Print all the entries exactly.

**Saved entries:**
• • • • • • •

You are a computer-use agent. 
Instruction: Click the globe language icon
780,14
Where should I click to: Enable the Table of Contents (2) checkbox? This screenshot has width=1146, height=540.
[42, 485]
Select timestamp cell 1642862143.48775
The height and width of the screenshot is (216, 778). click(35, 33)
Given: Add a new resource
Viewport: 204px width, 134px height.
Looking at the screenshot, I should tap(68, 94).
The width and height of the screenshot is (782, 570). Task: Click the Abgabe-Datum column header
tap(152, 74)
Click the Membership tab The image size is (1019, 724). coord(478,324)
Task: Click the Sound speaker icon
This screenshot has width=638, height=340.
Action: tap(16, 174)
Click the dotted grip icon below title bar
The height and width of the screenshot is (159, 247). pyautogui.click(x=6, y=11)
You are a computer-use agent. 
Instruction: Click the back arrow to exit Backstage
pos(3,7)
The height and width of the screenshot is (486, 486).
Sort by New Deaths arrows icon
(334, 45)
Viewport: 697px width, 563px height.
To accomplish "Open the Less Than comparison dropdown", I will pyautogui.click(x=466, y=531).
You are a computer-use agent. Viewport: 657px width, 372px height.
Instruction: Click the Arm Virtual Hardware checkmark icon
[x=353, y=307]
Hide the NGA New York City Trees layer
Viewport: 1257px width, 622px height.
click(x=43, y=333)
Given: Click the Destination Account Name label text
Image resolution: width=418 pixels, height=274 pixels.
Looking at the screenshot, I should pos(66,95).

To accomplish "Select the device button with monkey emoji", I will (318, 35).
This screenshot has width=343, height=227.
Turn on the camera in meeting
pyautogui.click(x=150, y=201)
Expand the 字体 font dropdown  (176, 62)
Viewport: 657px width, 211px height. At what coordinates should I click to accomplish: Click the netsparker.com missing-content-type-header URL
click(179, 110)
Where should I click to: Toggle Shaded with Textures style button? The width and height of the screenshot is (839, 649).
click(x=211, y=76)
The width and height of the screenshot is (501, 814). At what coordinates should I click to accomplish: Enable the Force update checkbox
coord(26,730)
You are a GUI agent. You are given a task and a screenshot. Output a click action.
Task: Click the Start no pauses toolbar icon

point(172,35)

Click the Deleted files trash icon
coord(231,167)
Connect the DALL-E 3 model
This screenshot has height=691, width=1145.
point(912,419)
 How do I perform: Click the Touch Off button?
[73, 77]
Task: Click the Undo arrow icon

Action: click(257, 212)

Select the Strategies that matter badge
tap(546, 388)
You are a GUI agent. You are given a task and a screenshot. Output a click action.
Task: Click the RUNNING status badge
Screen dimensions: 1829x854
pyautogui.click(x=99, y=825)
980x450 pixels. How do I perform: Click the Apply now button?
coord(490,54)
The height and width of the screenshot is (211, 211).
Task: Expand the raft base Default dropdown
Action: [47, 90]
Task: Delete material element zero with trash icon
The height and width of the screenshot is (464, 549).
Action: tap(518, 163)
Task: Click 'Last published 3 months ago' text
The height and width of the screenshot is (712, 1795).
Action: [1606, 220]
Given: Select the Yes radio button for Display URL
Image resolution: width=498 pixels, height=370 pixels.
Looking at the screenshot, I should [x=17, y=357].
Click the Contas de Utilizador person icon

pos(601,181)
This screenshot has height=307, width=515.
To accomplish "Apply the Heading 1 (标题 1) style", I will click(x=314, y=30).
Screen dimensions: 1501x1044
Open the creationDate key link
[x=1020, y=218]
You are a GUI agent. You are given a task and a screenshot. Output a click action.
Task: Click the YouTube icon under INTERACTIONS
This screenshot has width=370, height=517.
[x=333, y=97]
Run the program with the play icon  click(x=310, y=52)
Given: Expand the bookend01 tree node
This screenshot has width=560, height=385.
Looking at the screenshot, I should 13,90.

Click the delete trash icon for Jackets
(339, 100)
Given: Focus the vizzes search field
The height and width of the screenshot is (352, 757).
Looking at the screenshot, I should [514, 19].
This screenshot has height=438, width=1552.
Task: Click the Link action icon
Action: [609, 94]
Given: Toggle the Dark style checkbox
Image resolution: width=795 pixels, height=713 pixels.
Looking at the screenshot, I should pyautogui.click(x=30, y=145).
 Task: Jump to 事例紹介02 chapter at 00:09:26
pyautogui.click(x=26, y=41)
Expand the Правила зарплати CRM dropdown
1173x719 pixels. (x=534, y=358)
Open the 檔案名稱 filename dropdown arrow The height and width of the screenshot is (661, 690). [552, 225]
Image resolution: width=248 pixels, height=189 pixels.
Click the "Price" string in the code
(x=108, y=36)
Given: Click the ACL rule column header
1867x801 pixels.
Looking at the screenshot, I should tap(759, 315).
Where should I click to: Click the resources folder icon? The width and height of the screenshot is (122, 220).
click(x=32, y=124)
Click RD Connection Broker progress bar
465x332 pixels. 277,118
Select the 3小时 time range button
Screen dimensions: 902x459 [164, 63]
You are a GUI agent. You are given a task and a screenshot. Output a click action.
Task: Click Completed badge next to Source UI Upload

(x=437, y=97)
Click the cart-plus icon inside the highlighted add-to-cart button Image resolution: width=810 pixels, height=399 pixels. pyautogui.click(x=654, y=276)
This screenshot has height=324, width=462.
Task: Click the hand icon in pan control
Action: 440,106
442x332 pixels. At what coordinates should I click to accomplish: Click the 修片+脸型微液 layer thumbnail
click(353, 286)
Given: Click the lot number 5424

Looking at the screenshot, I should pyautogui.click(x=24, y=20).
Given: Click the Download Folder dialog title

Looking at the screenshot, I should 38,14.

• • • • • • •

**Response to the exercise:**
You are a computer-use agent. 
Instruction: Click the globe language icon
780,14
Where should I click to: Enable the Table of Contents (2) checkbox? This screenshot has width=1146, height=540.
[42, 485]
Select timestamp cell 1642862143.48775
The height and width of the screenshot is (216, 778). click(35, 33)
Given: Add a new resource
Viewport: 204px width, 134px height.
Looking at the screenshot, I should tap(68, 94).
The width and height of the screenshot is (782, 570). Task: Click the Abgabe-Datum column header
tap(152, 74)
Click the Membership tab The image size is (1019, 724). coord(478,324)
Task: Click the Sound speaker icon
This screenshot has width=638, height=340.
Action: tap(16, 174)
Click the dotted grip icon below title bar
The height and width of the screenshot is (159, 247). pyautogui.click(x=6, y=11)
You are a computer-use agent. 
Instruction: Click the back arrow to exit Backstage
pos(3,7)
The height and width of the screenshot is (486, 486).
Sort by New Deaths arrows icon
(334, 45)
Viewport: 697px width, 563px height.
To accomplish "Open the Less Than comparison dropdown", I will pyautogui.click(x=466, y=531).
You are a computer-use agent. Viewport: 657px width, 372px height.
Instruction: Click the Arm Virtual Hardware checkmark icon
[x=353, y=307]
Hide the NGA New York City Trees layer
Viewport: 1257px width, 622px height.
click(x=43, y=333)
Given: Click the Destination Account Name label text
Image resolution: width=418 pixels, height=274 pixels.
Looking at the screenshot, I should pos(66,95).

To accomplish "Select the device button with monkey emoji", I will (318, 35).
This screenshot has width=343, height=227.
Turn on the camera in meeting
pyautogui.click(x=150, y=201)
Expand the 字体 font dropdown  (176, 62)
Viewport: 657px width, 211px height. At what coordinates should I click to accomplish: Click the netsparker.com missing-content-type-header URL
click(179, 110)
Where should I click to: Toggle Shaded with Textures style button? The width and height of the screenshot is (839, 649).
click(x=211, y=76)
The width and height of the screenshot is (501, 814). At what coordinates should I click to accomplish: Enable the Force update checkbox
coord(26,730)
You are a GUI agent. You are given a task and a screenshot. Output a click action.
Task: Click the Start no pauses toolbar icon

point(172,35)

Click the Deleted files trash icon
coord(231,167)
Connect the DALL-E 3 model
This screenshot has height=691, width=1145.
point(912,419)
 How do I perform: Click the Touch Off button?
[73, 77]
Task: Click the Undo arrow icon

Action: click(257, 212)

Select the Strategies that matter badge
tap(546, 388)
You are a GUI agent. You are given a task and a screenshot. Output a click action.
Task: Click the RUNNING status badge
Screen dimensions: 1829x854
pyautogui.click(x=99, y=825)
980x450 pixels. How do I perform: Click the Apply now button?
coord(490,54)
The height and width of the screenshot is (211, 211).
Task: Expand the raft base Default dropdown
Action: [47, 90]
Task: Delete material element zero with trash icon
The height and width of the screenshot is (464, 549).
Action: tap(518, 163)
Task: Click 'Last published 3 months ago' text
The height and width of the screenshot is (712, 1795).
Action: [1606, 220]
Given: Select the Yes radio button for Display URL
Image resolution: width=498 pixels, height=370 pixels.
Looking at the screenshot, I should [x=17, y=357].
Click the Contas de Utilizador person icon

pos(601,181)
This screenshot has height=307, width=515.
To accomplish "Apply the Heading 1 (标题 1) style", I will click(x=314, y=30).
Screen dimensions: 1501x1044
Open the creationDate key link
[x=1020, y=218]
You are a GUI agent. You are given a task and a screenshot. Output a click action.
Task: Click the YouTube icon under INTERACTIONS
This screenshot has width=370, height=517.
[x=333, y=97]
Run the program with the play icon  click(x=310, y=52)
Given: Expand the bookend01 tree node
This screenshot has width=560, height=385.
Looking at the screenshot, I should 13,90.

Click the delete trash icon for Jackets
(339, 100)
Given: Focus the vizzes search field
The height and width of the screenshot is (352, 757).
Looking at the screenshot, I should [514, 19].
This screenshot has height=438, width=1552.
Task: Click the Link action icon
Action: [609, 94]
Given: Toggle the Dark style checkbox
Image resolution: width=795 pixels, height=713 pixels.
Looking at the screenshot, I should pyautogui.click(x=30, y=145).
 Task: Jump to 事例紹介02 chapter at 00:09:26
pyautogui.click(x=26, y=41)
Expand the Правила зарплати CRM dropdown
1173x719 pixels. (x=534, y=358)
Open the 檔案名稱 filename dropdown arrow The height and width of the screenshot is (661, 690). [552, 225]
Image resolution: width=248 pixels, height=189 pixels.
Click the "Price" string in the code
(x=108, y=36)
Given: Click the ACL rule column header
1867x801 pixels.
Looking at the screenshot, I should tap(759, 315).
Where should I click to: Click the resources folder icon? The width and height of the screenshot is (122, 220).
click(x=32, y=124)
Click RD Connection Broker progress bar
465x332 pixels. 277,118
Select the 3小时 time range button
Screen dimensions: 902x459 [164, 63]
You are a GUI agent. You are given a task and a screenshot. Output a click action.
Task: Click Completed badge next to Source UI Upload

(x=437, y=97)
Click the cart-plus icon inside the highlighted add-to-cart button Image resolution: width=810 pixels, height=399 pixels. pyautogui.click(x=654, y=276)
This screenshot has height=324, width=462.
Task: Click the hand icon in pan control
Action: 440,106
442x332 pixels. At what coordinates should I click to accomplish: Click the 修片+脸型微液 layer thumbnail
click(353, 286)
Given: Click the lot number 5424

Looking at the screenshot, I should pyautogui.click(x=24, y=20).
Given: Click the Download Folder dialog title

Looking at the screenshot, I should 38,14.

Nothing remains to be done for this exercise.